Secara keseluruhan, Indonesia memerlukan reformasi layanan kesehatan dan
farmasi yang komprehensif. Upaya ini bertujuan untuk membangun perekonomian
yang lebih tangguh dan bisa menghadapi tantangan yang lebih kompleks di masa
depan. Reformasi sangat diperlukan untuk meningkatkan kemampuan produksi
dalam negeri pada produk farmasi utama. Indonesia membutuhkan fasilitas
manufaktur hulu yang dapat menghasilkan bahan baku kimia yang diperlukan
untuk memproduksi antibiotik dalam waktu yang relatif lebih singkat. Kemudian,
Indonesia dapat menarik lebih banyak investasi asing dalam bidang kesehatan
dengan tidak hanya meningkatkan daftar investasi yang diizinkan, tetapi juga
dengan menawarkan lebih banyak insentif, keringanan pajak, serta tunjangan
fiskal lain.
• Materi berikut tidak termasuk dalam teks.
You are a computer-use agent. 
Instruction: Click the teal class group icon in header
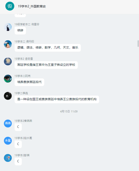pos(10,6)
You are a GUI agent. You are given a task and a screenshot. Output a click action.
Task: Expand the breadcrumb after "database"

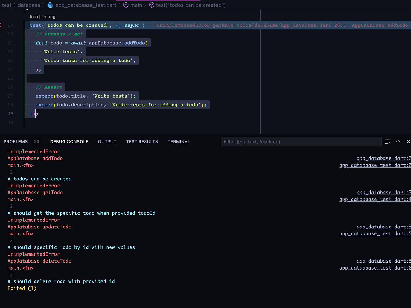[43, 5]
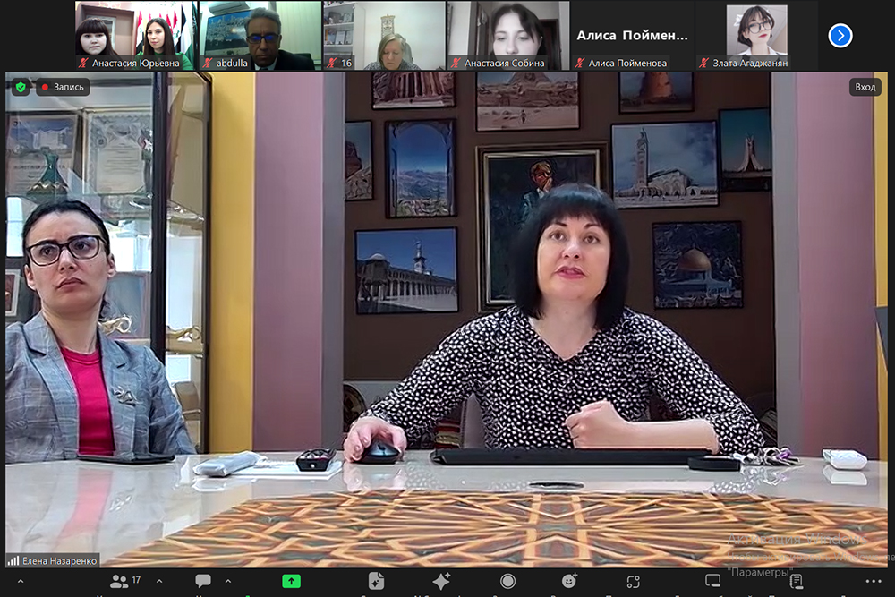Open the AI Companion sparkle icon
895x597 pixels.
pos(441,581)
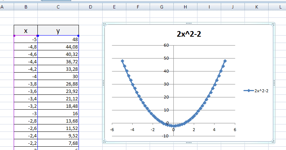Click the chart's right-middle resize handle
The width and height of the screenshot is (286, 150).
pyautogui.click(x=274, y=83)
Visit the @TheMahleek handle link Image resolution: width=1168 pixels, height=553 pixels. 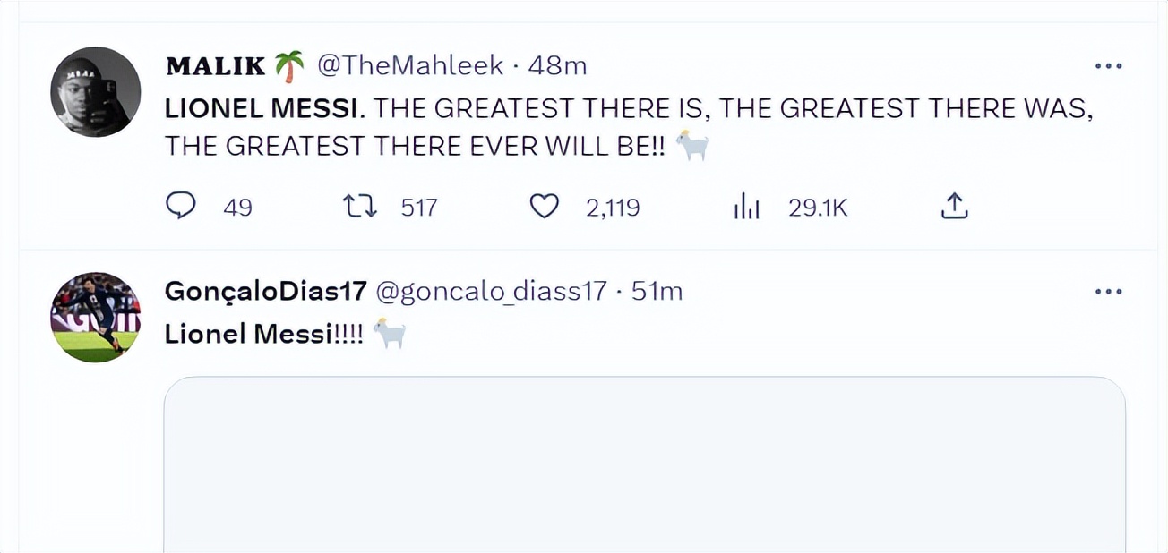410,66
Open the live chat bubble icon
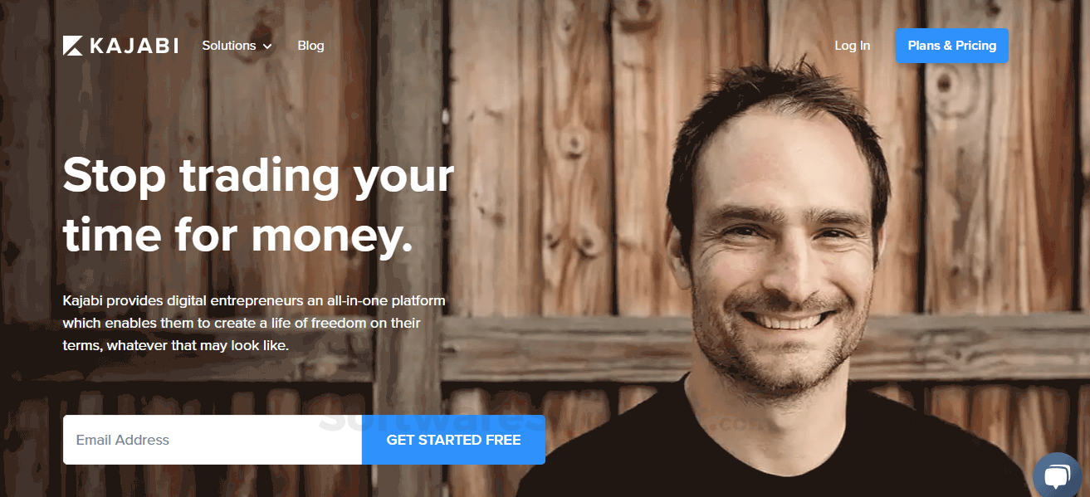The width and height of the screenshot is (1090, 497). click(x=1057, y=475)
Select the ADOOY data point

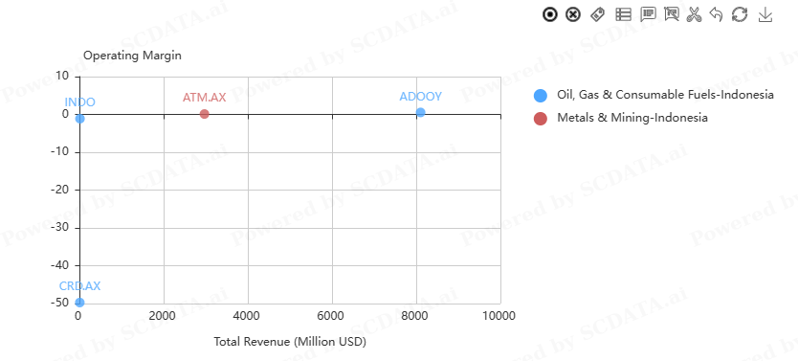point(420,112)
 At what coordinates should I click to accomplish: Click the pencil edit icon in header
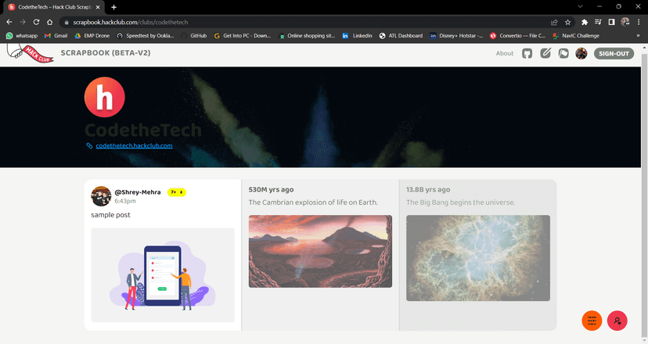point(545,53)
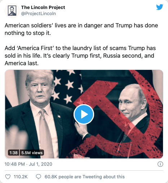Click the 'American soldiers' lives' tweet paragraph
Image resolution: width=168 pixels, height=183 pixels.
point(81,29)
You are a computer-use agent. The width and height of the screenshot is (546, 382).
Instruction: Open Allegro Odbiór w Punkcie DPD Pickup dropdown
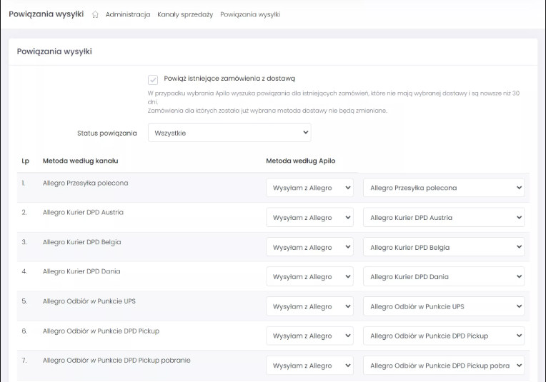(444, 336)
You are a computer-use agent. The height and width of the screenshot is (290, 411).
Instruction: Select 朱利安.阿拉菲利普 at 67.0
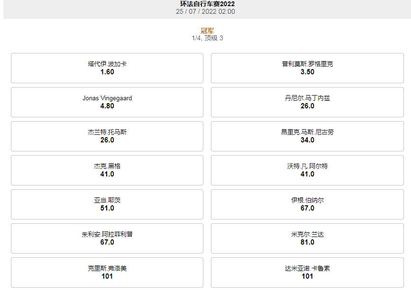(x=107, y=238)
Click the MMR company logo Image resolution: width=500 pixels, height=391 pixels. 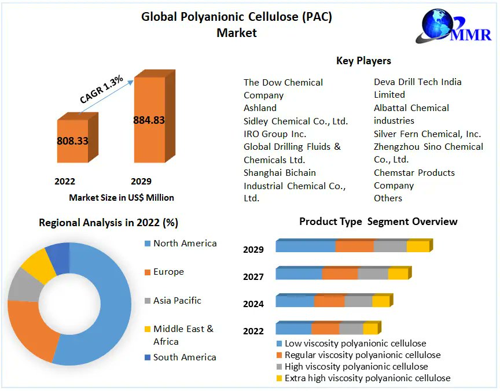(453, 26)
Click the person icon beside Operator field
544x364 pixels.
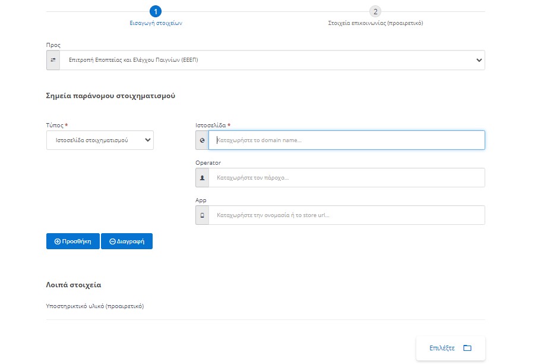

Insentif ini dapat menarik modal asing yang sangat dibutuhkan agar
masuk.
Sektor kesehatan Indonesia akan mengalami pertumbuhan yang solid seiring
peningkatan kebutuhan layanan kesehatan di masa depan. Terlebih, jumlah
populasi Indonesia merupakan yang terbesar keempat di dunia dan kelas
menengah terus mengalami peningkatan. Dengan reformasi di bidang kesehatan,
Indonesia akan mampu membangun perekonomian yang lebih kuat di masa depan
dan niscaya mampu mencapai potensinya sebagai salah satu negara dengan
perekonomian terbesar di dunia dalam waktu mendatang.